まず最も大切な事実として、暴落は「例外」ではなく「投資の正常な一部」であり、過去の暴落はすべて回復してきたという歴史があります。全世界株式もS&P500もTOPIXも、最悪のケースでは50〜60%超の下落を経験していますが、長期的な視点で持ち続けた投資家は最終的に資産を増やしてきました。

次に、暴落時に「やってはいけない3つの行動」(狼狽売り・積立停止・毎日の残高確認)を避け、「正しい3つの対処法」(積立継続・保有継続・事前準備)を実践することが、長期資産形成を成功させる王道です。特にドルコスト平均法による積立継続は、暴落からの回復期間を大幅に短縮する効果が実データで証明されています。

🌟 この記事の3大ポイント

① 暴落は必ず来るもの。最大60%超の下落幅を事前に知っておこう。
② 暴落時こそ積立継続が最強。ドルコスト平均法の効果を信じよう。
③ 指数の選択は「自分のリスク許容度」に合わせて。まず1本はオルカンが王道。

投資は「知識と準備」が9割です。暴落を怖いと感じるのは当然のことです。でも、この記事を読んだあなたはもう「暴落が来てもどうすればいいか」を知っています。その知識こそが、長期投資を続けるための最強の武器になります。

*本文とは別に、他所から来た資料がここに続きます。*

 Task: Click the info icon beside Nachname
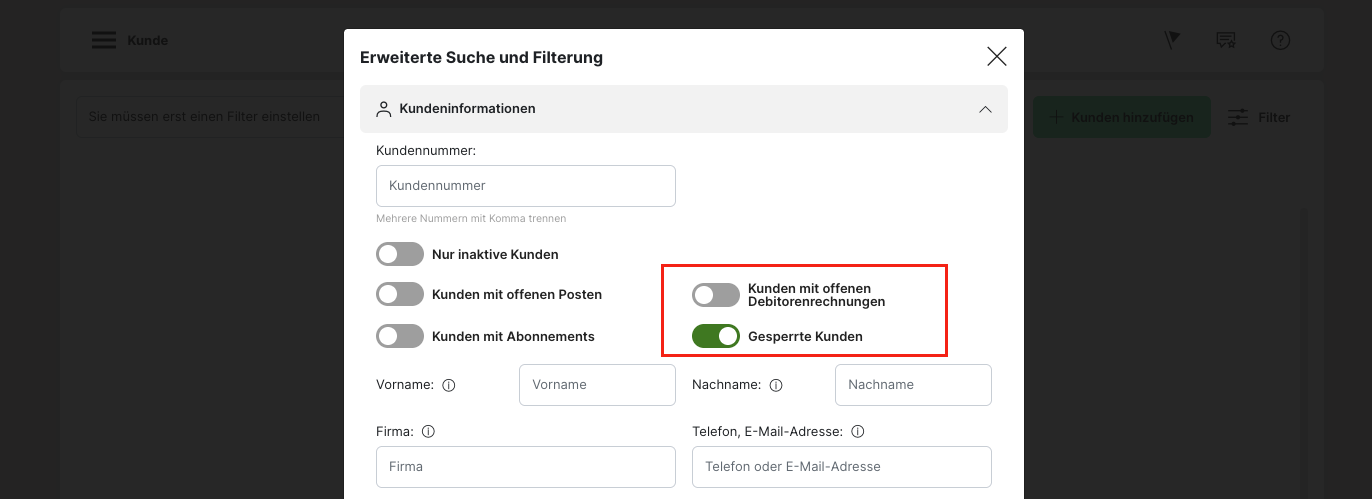point(776,385)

まだ新NISAを始めていない方は、今日からでも遅くはありません。100円でも1,000円でも、まず小さく始めることが大切です。すでに積立を始めている方は、今日学んだ「暴落時の正しい行動」を心の引き出しにしまっておいてください。次の暴落が来たとき、きっとこの記事の内容を思い出して「想定内だ、継続しよう」と冷静に行動できるはずです。あなたの長期投資が実を結ぶ未来を、心から応援しています。

※本記事は情報提供を目的としたものであり、特定の金融商品の売買を推奨するものではありません。投資にはリスクが伴い、元本が保証されるものではありません。投資の最終判断はご自身の責任においておこなってください。